Pasé de la sorpresa al miedo y de la alegría al llanto, y un ligero cosquilleo recorrió mi cuerpo de la cabeza a los pies; no podía creer que una neófita como yo, una inculta y todo lo demás, hubiese merecido la gloria de compartir aquellas maravillosas horas —porque estoy segura de que fueron horas, aunque el reloj tercamente indicara lo contrario— con seres de tan exquisita sensibilidad que descendieron de su majestuoso pedestal para regalarme el don de su presencia.

Tal vez algún día logre descubrir qué extraños lazos me unieron aquella noche a ese pasado tan lejano y esplendoroso donde quizás el alma se identificaba con la poesía, y la poesía misma transportaba a los más altos peldaños de la fantasía y el éxtasis; un ayer que navegó en las misteriosas aguas del sentir poético de otros seres que, ya desde que pisaron la tierra, debieron ser delicadamente etéreos.
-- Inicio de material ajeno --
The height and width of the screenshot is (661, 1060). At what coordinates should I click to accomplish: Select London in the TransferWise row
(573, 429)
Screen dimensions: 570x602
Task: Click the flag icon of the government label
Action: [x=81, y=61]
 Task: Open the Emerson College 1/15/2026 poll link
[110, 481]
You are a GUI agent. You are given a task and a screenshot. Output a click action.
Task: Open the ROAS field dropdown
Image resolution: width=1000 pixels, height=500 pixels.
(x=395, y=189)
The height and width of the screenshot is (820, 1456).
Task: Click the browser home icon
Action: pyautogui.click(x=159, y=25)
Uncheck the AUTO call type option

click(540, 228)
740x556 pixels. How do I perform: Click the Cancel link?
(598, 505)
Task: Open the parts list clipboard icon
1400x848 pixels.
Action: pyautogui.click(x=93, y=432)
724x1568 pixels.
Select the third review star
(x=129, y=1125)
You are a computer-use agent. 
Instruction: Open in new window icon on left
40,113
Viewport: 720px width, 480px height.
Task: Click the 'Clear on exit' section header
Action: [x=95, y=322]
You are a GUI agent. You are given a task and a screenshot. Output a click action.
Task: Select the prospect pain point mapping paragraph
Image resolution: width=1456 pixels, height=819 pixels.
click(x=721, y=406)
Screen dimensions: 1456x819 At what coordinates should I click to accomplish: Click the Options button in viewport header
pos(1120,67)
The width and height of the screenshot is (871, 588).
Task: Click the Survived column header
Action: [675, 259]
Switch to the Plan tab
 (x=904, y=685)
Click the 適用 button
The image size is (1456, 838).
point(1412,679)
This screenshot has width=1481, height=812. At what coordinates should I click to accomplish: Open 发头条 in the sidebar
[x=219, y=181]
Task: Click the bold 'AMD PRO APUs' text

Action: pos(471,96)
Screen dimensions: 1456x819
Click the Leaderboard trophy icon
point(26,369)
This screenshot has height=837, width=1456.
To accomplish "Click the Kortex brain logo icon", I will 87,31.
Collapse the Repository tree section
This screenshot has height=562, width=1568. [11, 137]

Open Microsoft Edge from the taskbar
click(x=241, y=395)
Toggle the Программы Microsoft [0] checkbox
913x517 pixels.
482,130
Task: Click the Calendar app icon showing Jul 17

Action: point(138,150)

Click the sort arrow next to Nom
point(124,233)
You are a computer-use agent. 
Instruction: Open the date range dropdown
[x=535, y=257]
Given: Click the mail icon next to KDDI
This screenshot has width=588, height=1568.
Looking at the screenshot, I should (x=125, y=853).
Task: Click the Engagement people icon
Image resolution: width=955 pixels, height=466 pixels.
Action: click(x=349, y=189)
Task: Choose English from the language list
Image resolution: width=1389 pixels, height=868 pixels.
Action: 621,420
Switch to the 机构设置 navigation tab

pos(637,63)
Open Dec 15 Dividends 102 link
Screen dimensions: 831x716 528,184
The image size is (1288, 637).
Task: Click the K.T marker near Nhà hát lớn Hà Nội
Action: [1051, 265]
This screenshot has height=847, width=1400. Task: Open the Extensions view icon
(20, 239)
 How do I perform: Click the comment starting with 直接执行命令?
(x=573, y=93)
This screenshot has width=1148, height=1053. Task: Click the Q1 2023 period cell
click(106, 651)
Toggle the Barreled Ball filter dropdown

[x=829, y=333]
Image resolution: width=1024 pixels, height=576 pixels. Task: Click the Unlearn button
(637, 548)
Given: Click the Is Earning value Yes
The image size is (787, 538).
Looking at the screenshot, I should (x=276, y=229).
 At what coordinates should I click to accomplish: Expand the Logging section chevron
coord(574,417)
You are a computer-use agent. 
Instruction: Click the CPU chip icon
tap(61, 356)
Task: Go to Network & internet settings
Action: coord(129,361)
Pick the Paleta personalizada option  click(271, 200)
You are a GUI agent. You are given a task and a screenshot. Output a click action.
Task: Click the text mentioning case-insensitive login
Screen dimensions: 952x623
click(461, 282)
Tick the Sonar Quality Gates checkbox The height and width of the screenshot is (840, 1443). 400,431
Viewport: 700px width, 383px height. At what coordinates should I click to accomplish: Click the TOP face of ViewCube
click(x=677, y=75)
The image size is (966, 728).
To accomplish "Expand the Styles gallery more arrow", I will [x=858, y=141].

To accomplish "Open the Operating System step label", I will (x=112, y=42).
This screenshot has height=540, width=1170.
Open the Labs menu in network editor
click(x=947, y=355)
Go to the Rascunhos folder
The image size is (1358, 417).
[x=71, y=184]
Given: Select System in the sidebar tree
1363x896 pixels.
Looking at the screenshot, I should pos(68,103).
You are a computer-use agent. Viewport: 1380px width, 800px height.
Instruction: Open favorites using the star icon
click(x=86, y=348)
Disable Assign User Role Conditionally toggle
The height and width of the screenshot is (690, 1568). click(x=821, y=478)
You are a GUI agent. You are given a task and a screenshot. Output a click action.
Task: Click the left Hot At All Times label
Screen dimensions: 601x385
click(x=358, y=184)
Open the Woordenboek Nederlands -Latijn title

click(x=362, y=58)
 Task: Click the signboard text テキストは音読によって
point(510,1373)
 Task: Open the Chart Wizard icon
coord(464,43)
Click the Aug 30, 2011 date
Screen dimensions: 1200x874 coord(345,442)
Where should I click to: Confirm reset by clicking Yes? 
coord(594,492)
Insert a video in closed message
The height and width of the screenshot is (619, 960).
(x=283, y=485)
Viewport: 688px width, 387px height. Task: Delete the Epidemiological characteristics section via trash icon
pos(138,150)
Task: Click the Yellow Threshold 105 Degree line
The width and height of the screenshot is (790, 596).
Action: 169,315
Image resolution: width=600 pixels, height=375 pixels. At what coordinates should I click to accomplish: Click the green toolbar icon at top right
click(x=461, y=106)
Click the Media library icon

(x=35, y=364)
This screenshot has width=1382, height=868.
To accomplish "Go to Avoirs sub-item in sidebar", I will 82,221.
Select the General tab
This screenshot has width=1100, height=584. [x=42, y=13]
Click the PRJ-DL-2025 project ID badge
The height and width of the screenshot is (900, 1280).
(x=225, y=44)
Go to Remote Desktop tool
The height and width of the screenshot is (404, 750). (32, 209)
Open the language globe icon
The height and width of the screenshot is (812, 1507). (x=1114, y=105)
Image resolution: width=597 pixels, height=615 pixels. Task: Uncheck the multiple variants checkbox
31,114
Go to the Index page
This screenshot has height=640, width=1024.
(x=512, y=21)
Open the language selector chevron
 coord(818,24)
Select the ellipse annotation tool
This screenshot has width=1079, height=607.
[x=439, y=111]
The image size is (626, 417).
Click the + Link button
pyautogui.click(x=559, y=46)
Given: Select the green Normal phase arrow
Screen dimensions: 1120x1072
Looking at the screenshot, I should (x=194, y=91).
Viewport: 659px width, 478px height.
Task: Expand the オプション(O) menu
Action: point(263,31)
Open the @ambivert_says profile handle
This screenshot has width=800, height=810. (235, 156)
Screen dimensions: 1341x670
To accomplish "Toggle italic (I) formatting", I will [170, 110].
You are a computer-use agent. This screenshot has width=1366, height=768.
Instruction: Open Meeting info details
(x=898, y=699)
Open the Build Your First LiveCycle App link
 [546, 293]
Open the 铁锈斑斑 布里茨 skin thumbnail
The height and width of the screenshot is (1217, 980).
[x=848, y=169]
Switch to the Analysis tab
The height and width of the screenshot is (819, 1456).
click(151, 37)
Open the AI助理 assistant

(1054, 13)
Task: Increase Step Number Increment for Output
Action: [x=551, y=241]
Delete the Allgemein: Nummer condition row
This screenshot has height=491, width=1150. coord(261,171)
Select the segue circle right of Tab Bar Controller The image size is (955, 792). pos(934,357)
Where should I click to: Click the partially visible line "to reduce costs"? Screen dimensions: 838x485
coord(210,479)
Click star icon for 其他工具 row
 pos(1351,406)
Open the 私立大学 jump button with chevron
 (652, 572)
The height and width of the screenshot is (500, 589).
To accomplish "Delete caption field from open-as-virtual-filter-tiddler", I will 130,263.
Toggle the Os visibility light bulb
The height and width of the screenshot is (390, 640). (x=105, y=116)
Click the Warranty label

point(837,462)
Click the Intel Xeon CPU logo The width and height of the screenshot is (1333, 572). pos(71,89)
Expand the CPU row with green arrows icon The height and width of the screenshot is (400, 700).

Lo cierto es que desde entonces, todos los sábados al regresar de misa de siete, acudo al mismo lugar y pido una taza de café, una sola, en la misma mesa que cobijó la esencia de su espiritualidad, en espera de que una de tantas noches, cálidas o frías, con luna o sin ella, se produzca la esplendorosa visión de los que envolvieron de magia mi soledad y los vea aparecer por esa puerta; porque presiento que... "por esa puerta habrán de volver un día".



A mi querido maestro, Roberto Villa, por haberme guiado
hacia el rincón de las palabras...

Este relato forma parte de la novela inédita "Embrujo de Abril".